WORK ITEM:
Every line containing the string "cookies" is to be copied from the records.

Collected data
"""

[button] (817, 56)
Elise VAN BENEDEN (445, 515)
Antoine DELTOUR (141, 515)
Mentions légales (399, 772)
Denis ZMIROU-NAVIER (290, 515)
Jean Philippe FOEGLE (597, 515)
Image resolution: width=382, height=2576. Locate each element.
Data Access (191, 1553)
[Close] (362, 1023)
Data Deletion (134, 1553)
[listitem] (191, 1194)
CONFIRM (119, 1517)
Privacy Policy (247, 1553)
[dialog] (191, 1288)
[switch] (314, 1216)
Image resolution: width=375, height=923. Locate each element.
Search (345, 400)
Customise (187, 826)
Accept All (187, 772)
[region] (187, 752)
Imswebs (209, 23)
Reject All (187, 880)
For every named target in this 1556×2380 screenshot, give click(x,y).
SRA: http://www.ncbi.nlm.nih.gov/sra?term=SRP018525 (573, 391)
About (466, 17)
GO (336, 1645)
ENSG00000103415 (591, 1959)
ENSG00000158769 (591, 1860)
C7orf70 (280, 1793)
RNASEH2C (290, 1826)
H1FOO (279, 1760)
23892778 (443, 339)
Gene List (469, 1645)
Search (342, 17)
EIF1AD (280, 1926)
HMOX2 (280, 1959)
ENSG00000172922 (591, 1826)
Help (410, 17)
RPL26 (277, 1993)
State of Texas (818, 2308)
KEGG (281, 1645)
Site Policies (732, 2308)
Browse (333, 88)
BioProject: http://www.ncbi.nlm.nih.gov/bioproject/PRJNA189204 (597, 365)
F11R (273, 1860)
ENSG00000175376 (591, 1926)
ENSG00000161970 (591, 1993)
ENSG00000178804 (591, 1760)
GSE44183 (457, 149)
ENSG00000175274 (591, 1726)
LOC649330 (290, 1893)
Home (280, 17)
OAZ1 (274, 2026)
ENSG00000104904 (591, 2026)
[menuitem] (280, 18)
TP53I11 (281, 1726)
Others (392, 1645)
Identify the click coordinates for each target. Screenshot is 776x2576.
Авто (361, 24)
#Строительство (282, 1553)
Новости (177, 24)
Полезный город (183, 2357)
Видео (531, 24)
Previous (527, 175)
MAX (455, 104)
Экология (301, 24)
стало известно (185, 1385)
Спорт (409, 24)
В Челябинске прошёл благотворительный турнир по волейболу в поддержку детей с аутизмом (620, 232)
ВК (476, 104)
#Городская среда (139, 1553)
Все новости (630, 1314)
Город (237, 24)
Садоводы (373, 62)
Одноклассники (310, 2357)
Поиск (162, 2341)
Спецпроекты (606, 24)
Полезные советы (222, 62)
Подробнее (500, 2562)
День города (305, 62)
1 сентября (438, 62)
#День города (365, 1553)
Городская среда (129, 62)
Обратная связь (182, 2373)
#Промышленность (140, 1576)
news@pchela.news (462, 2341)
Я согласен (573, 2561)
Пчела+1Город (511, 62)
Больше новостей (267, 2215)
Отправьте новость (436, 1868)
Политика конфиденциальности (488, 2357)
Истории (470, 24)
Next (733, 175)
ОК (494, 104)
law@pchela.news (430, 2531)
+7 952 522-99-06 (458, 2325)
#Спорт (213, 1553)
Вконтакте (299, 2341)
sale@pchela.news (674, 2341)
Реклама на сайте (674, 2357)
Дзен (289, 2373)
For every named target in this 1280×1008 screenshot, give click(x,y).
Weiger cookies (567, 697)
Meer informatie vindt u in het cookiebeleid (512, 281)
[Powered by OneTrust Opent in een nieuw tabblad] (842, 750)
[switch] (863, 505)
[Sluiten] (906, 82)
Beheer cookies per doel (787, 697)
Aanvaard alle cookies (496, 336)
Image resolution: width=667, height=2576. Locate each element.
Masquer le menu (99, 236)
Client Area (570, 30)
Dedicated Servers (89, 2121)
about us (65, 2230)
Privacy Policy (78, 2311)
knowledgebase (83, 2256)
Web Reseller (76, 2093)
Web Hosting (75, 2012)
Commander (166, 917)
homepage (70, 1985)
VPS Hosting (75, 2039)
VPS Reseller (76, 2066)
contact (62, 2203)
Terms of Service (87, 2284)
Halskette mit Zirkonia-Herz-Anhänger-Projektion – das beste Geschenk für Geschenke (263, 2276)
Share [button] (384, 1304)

"""

WRITTEN ANSWER:
Weiger cookies (567, 697)
Beheer cookies per doel (787, 697)
Aanvaard alle cookies (496, 336)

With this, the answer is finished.